Written problem
Reproduce verbatim the stretch of the listing below from its first line through the line containing "click(758, 189)", including both ends.
# start of Dataset extract
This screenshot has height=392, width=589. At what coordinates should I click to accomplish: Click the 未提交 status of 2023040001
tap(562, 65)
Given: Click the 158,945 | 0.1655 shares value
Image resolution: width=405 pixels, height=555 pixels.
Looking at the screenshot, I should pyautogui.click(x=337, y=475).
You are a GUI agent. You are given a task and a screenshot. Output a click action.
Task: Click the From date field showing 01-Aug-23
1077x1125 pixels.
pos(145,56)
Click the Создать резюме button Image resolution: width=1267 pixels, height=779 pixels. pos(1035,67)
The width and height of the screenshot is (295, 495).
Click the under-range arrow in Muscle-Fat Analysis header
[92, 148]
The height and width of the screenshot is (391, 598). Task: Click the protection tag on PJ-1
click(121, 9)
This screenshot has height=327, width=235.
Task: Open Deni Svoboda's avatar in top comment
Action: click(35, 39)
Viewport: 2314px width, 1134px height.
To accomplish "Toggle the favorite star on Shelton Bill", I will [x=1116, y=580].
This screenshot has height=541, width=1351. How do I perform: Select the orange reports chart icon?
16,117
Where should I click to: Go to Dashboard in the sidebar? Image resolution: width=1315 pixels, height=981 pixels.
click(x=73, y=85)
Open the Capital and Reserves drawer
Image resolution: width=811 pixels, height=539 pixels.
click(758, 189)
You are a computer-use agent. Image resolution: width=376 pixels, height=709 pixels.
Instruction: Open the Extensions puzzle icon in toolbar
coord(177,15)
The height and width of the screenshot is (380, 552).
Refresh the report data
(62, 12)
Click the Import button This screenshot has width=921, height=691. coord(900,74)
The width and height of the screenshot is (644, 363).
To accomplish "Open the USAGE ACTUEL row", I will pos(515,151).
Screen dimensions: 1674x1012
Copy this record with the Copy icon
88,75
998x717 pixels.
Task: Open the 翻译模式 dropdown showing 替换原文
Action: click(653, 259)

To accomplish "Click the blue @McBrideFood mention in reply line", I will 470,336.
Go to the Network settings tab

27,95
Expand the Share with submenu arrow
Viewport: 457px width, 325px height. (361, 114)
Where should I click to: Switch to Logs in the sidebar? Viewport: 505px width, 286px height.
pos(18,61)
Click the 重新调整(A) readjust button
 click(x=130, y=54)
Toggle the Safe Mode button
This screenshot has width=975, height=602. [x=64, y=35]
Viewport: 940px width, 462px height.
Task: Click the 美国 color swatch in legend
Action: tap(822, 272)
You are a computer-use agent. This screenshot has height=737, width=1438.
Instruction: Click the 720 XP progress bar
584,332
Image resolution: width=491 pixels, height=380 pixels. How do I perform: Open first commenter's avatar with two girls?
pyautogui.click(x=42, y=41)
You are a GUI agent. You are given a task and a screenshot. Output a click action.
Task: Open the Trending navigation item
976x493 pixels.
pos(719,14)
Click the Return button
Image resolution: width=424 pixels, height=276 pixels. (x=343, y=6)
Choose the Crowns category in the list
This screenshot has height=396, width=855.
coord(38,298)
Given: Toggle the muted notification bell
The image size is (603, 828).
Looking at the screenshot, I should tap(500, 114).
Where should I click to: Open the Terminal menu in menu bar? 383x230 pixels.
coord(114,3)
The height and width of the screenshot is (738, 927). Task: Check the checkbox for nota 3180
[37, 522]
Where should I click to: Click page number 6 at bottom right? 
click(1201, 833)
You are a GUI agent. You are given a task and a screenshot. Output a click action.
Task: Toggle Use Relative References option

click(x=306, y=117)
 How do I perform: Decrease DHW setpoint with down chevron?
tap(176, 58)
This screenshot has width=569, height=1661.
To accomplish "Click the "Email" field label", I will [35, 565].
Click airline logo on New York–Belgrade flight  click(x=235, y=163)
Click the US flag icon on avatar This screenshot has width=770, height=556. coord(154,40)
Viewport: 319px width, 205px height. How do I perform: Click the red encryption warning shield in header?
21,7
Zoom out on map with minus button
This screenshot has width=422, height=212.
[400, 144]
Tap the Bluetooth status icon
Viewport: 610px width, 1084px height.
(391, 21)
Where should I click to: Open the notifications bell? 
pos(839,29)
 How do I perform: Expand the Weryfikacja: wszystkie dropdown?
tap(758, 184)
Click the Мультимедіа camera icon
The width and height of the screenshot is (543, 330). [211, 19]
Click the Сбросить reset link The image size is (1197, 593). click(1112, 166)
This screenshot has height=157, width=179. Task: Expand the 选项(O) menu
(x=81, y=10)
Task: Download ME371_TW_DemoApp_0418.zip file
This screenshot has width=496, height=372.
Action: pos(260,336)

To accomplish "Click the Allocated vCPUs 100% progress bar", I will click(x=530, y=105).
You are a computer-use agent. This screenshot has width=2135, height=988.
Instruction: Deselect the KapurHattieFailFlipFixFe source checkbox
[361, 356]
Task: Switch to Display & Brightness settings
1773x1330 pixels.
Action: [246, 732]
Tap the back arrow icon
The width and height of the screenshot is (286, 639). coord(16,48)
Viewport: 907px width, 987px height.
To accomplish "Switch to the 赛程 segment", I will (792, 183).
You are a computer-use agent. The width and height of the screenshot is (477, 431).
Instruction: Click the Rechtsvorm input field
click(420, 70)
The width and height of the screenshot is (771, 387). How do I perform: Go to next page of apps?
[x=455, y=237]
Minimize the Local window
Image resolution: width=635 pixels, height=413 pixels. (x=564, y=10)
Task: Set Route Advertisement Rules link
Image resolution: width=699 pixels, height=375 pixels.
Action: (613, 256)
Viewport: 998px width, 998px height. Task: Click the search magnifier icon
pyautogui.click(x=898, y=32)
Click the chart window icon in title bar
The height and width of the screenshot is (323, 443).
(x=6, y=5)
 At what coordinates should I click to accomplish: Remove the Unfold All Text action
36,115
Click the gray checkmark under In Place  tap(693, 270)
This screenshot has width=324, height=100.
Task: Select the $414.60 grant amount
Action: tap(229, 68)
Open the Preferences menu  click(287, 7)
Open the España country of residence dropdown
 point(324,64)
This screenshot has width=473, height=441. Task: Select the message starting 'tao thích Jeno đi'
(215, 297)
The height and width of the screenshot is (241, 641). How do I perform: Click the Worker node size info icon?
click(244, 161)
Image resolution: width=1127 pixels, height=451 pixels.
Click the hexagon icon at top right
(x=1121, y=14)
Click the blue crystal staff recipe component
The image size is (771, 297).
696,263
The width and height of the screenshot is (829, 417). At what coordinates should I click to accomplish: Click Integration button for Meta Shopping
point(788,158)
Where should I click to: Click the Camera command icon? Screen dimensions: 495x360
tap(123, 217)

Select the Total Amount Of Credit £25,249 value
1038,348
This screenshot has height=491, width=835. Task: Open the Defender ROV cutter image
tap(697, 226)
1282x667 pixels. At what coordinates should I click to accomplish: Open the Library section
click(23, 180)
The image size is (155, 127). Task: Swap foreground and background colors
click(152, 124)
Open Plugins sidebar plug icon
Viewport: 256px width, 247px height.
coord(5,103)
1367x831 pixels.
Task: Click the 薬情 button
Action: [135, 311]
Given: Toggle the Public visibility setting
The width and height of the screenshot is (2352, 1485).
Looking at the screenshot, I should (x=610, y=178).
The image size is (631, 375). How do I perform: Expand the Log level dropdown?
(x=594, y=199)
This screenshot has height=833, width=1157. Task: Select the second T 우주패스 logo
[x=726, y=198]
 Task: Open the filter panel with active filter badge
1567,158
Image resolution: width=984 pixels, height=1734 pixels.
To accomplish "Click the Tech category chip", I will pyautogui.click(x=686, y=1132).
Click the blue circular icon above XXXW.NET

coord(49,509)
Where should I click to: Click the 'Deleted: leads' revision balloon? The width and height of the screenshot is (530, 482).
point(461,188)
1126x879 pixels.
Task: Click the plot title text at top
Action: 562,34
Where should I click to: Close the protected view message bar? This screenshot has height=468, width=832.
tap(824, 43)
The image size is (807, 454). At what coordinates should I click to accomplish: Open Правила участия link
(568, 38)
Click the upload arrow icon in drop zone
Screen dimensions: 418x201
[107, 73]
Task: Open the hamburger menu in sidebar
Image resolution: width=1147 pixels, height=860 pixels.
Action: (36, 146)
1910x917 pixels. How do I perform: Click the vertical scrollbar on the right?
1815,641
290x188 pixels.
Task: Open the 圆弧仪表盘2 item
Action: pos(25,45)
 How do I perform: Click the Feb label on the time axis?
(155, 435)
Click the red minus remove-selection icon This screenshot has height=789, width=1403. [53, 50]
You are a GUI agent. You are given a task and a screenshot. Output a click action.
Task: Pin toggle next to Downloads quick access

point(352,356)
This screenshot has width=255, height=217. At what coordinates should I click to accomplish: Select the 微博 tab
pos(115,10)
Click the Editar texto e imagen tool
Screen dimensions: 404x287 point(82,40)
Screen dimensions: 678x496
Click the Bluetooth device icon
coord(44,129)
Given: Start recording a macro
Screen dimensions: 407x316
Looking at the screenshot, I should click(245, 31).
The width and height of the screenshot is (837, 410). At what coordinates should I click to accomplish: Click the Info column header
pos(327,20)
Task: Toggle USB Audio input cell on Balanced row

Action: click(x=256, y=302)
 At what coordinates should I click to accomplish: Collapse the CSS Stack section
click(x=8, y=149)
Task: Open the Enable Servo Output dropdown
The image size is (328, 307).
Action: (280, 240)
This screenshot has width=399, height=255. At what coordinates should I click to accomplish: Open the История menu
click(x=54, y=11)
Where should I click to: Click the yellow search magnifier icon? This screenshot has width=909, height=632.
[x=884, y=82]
# end of Dataset extract
Solution to the problem
This screenshot has height=392, width=589. At what coordinates should I click to accomplish: Click the 未提交 status of 2023040001
tap(562, 65)
Given: Click the 158,945 | 0.1655 shares value
Image resolution: width=405 pixels, height=555 pixels.
Looking at the screenshot, I should pyautogui.click(x=337, y=475).
You are a GUI agent. You are given a task and a screenshot. Output a click action.
Task: Click the From date field showing 01-Aug-23
1077x1125 pixels.
pos(145,56)
Click the Создать резюме button Image resolution: width=1267 pixels, height=779 pixels. pos(1035,67)
The width and height of the screenshot is (295, 495).
Click the under-range arrow in Muscle-Fat Analysis header
[92, 148]
The height and width of the screenshot is (391, 598). Task: Click the protection tag on PJ-1
click(121, 9)
This screenshot has height=327, width=235.
Task: Open Deni Svoboda's avatar in top comment
Action: click(35, 39)
Viewport: 2314px width, 1134px height.
To accomplish "Toggle the favorite star on Shelton Bill", I will [x=1116, y=580].
This screenshot has height=541, width=1351. How do I perform: Select the orange reports chart icon?
16,117
Where should I click to: Go to Dashboard in the sidebar? Image resolution: width=1315 pixels, height=981 pixels.
click(x=73, y=85)
Open the Capital and Reserves drawer
Image resolution: width=811 pixels, height=539 pixels.
click(758, 189)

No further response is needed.